A Justiça Federal no Paraná bloqueou bens no valor de R$ 10,4 milhões do deputado Arthur Lira e de seu pai, o senador Benedito Lira, ambos do PP de Alagoas. A medida foi tomada pelo juiz Flávio Antônio da Cruz, da 11.ª Vara Federal de Curitiba, em dezembro de 2016, a pedido da Advocacia-Geral da União no âmbito de uma ação de improbidade administrativa aberta a partir de informações sobre suposto envolvimento dos parlamentares em desvio de verbas da Petrobrás para custear as campanhas eleitorais de pai e filho em 2010.

A AGU atribuiu ‘condutas ímprobas praticadas por Benedito de Lira, enquanto atuava como deputado federal e por seu filho, Arthur Cesar Pereira Lira no exercício do mandato de deputado estadual, por conta de vantagens indevidas auferidas junto a Alberto Youssef (doleiro da Lava Jato), Ricardo Pessoa (empreiteiro delator) e Constran S/A’.

A AGU aponta quatro repasses de propinas somando R$ 2,6 milhões para pai e filho bancarem despesas de campanha eleitoral em 2010. O primeiro pagamento teria sido de R$ 400 mil da empresa Constran S.A, a mando de Ricardo Pessoa, por meio de doações oficiais. Um outro de R$ 200 mil ’em propina’ é apontado pela AGU – o valor teria sido entregue por Youssef para a empresa Câmara e Vasconcelos – Locação e Terraplanagem ‘visando adimplir mútuo feito pelos candidatos para saldar despesas da campanha eleitoral de 2010′.

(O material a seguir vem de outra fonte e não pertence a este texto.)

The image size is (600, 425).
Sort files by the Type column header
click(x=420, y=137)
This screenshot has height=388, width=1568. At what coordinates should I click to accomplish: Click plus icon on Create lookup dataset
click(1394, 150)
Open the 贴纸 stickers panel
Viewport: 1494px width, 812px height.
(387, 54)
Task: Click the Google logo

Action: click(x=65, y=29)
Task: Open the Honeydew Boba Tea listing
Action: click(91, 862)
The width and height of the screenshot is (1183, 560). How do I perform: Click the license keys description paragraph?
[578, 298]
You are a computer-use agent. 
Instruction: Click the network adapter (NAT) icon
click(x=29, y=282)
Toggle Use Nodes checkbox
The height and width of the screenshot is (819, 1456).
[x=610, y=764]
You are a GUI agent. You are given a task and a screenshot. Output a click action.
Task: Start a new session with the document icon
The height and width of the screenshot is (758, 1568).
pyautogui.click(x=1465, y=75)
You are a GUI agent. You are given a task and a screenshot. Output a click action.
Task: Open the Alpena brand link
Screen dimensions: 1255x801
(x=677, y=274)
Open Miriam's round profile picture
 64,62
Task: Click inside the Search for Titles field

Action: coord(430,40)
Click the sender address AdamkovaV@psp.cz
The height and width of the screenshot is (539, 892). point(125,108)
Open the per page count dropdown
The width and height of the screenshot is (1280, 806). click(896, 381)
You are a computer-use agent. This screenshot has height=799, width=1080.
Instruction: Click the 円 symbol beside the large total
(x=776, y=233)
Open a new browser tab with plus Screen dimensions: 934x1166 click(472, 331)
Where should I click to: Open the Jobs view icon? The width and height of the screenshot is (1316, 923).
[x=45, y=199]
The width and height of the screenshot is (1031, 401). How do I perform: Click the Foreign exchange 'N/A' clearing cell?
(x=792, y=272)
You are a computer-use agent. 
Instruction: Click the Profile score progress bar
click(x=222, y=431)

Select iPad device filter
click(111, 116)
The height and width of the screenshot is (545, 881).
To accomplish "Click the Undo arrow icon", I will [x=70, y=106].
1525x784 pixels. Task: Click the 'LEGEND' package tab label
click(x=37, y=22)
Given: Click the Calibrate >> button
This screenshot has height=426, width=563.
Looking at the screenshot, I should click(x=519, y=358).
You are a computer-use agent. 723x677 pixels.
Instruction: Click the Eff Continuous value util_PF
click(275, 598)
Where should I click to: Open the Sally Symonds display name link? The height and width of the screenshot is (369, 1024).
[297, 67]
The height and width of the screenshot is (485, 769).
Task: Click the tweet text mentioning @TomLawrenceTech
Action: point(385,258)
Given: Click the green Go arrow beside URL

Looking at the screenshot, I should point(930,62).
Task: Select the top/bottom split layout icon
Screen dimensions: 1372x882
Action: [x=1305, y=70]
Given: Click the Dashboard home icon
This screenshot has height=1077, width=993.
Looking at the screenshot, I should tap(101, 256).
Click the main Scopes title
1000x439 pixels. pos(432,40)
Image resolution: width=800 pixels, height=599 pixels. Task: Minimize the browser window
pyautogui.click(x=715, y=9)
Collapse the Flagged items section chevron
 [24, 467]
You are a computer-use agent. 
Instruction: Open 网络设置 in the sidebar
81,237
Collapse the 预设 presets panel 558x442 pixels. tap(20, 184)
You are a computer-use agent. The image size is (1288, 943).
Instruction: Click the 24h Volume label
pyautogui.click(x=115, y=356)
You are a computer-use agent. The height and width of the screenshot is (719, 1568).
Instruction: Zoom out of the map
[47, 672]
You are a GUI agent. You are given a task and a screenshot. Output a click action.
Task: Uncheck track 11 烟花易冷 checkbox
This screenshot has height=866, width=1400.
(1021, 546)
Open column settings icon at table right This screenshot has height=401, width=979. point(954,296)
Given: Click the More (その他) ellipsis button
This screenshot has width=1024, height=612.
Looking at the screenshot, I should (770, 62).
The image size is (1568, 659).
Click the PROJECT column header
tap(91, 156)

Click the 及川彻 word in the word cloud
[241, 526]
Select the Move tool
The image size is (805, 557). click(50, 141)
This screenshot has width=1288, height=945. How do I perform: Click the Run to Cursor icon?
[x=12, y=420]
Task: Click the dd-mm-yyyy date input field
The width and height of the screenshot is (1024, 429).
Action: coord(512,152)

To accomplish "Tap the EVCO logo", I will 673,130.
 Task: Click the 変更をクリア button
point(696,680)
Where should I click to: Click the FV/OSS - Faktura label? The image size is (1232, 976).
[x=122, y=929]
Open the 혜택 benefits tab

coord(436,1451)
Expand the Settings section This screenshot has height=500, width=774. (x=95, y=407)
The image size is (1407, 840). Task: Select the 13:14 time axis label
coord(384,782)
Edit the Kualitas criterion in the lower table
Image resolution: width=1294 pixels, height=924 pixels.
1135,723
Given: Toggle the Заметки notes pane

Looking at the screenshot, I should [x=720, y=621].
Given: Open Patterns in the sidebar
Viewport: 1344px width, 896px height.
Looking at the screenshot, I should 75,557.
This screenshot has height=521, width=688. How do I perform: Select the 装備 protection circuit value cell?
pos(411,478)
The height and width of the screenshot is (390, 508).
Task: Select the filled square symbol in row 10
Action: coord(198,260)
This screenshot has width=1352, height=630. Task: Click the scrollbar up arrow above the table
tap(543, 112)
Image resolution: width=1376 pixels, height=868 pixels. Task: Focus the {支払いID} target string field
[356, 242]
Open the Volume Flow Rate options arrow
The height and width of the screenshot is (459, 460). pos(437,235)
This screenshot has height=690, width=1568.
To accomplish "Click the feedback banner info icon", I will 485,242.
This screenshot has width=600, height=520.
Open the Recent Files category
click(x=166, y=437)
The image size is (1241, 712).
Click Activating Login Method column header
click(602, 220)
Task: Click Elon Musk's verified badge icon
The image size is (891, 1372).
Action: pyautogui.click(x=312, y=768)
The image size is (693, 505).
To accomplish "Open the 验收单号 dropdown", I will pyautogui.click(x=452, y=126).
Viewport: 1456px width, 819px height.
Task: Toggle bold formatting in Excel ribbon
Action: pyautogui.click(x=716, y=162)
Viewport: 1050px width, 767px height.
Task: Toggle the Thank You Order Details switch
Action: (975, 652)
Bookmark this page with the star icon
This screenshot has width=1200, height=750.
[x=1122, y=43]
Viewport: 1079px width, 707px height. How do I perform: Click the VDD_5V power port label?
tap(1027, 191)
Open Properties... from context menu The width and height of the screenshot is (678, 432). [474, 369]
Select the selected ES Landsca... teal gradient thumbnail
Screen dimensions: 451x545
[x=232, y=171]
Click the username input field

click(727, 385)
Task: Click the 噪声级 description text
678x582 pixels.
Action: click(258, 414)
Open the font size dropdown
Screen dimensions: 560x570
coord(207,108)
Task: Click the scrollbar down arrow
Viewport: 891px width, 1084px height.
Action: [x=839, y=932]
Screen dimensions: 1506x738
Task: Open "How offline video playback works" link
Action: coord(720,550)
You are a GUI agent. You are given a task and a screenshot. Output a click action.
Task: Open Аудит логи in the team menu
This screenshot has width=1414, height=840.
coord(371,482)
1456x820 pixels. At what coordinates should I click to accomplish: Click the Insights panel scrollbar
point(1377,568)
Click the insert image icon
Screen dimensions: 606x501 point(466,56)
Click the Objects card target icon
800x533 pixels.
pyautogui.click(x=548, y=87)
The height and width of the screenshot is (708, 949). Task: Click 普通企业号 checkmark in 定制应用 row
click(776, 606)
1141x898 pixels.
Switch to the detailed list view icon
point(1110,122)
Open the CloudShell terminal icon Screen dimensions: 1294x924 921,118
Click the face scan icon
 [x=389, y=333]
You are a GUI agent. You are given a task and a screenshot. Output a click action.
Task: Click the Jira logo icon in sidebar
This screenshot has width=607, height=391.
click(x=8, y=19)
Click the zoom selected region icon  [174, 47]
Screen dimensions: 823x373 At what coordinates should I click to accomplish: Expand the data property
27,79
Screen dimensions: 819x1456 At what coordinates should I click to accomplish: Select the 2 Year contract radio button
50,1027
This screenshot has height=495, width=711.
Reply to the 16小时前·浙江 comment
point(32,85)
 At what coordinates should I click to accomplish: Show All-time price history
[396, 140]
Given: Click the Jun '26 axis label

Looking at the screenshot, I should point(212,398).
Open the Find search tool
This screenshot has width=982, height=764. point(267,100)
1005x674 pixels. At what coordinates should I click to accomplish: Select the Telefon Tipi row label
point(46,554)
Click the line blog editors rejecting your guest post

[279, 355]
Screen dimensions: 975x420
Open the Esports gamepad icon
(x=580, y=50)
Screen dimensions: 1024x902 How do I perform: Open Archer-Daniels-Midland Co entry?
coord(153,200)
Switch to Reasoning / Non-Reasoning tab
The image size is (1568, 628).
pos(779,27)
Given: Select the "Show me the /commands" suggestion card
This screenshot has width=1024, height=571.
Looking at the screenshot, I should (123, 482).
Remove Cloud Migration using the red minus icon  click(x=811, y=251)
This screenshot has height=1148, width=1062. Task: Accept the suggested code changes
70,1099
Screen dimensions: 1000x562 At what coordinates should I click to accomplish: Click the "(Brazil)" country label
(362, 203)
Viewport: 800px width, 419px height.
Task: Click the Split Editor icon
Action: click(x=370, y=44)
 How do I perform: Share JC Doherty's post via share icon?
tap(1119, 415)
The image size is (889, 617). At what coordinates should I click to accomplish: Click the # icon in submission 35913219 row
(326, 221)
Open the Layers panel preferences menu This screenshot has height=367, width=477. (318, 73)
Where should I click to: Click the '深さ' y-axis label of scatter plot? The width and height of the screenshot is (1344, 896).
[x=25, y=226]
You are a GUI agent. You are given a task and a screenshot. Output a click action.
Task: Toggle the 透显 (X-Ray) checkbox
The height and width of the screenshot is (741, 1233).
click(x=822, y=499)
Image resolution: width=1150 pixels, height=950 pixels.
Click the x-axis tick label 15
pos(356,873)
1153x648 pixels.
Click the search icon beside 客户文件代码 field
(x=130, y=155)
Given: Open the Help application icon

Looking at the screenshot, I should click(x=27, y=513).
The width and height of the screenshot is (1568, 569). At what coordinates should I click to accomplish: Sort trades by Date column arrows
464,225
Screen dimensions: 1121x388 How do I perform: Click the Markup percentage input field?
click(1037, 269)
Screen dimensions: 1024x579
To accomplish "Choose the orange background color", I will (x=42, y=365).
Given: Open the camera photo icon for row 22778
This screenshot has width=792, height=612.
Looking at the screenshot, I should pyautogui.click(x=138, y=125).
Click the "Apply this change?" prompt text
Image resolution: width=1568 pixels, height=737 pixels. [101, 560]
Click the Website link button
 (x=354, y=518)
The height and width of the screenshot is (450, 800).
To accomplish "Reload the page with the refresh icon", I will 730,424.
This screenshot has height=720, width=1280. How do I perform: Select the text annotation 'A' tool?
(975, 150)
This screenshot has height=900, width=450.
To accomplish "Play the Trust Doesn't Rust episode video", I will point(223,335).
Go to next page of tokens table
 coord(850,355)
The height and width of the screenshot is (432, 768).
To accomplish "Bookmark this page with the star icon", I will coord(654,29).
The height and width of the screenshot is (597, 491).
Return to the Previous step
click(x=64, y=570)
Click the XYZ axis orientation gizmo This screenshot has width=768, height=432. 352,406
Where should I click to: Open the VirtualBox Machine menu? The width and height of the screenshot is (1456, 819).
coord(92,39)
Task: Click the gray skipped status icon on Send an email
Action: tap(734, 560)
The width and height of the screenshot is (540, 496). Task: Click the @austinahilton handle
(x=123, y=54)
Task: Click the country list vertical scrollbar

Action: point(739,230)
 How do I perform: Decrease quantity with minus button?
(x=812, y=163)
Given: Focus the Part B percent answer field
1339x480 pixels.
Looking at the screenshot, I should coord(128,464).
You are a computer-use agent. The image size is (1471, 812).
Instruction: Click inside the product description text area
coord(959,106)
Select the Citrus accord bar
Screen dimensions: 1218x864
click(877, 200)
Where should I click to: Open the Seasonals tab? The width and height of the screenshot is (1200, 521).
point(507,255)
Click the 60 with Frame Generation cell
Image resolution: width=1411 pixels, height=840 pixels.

A ação destaca que os Lira teriam recebido R$ 1 milhão ’em dinheiro em espécie, junto a Alberto Youssef para custear a campanha eleitoral de 2010′. Por fim, a ação aponta mais R$ 1 milhão, também ’em dinheiro em espécie’, junto ao empreiteiro Ricardo Pessoa e também para custear a campanha eleitoral de 2010.

A AGU sustenta que pai e filho teriam ‘causado danos de caráter nacional, afetando bens jurídicos dispersos entre vários entes do território nacional’. Por essa linha de argumentação, a Advocacia considera que a ação poderia ser proposta ’em qualquer capital de Estado ou do Distrito Federal’.

A AGU ressaltou que no âmbito das investigações criminais ficou constatada a ‘estreita relação’ entre o senador, o filho deputado, o ex-diretor da Petrobrás Paullo Roberto Costa e o doleiro Alberto Youssef.

“Os demandados teriam atuado em conjunto na obtenção de recursos para as campanhas eleitorais, utilizando-se de doações oficiais, pagamento de despesas de campanha por meio de empresas de fachada e também com o recebimento de valores em espécie”, pontua a Advocacia.

Em meados de 2010, integrantes do PP teriam procurado junto a Youssef angariar doações oficiais para a campanha de Benedito de Lira, ocasião em que teria sido indicado, pelo doleiro, o empresário Ricardo Pessoa, presidente da UTC Engenharia.

“Dessa negociação teriam resultado duas doações oficiais de R$ 200 mil, cada uma, para a campanha de Benedito de Lira ao Senado, por meio da pessoa jurídica Constran S/A. Posteriormente, os valores teriam sido tranferidos para Arthur de Lira”, registrou o juiz, com base no pedido da AGU.

Em 2010, teria sido requerido por Arthur Lira a Youssef o pagamento de outras despesas da sua campanha para deputado federal e de seu pai para senador, ‘tendo o doleiro se utilizado de recursos recebidos das atividades criminosas na Petrobrás, pagando mútuo contraído por Arthur Lira com Eduardo Freire Bezerra Leite, por meio de transferência de duzentos mil reais da empresa de fachada MO Consultoria Empresarial para a empresa Câmara & Vasconcelos’.

Também com o objetivo de pagar despesas de campanha política, Youssef teria entregue a Benedito o valor total de R$ 1 milhão, em espécie, além de mais R$ 1 milhão ao empreiteiro Ricardo Ribeiro Pessoa, a pedido de Arthur Lira, ‘para garantir a presença do grupo UTC em licitações fraudadas junto à Petrobrás’.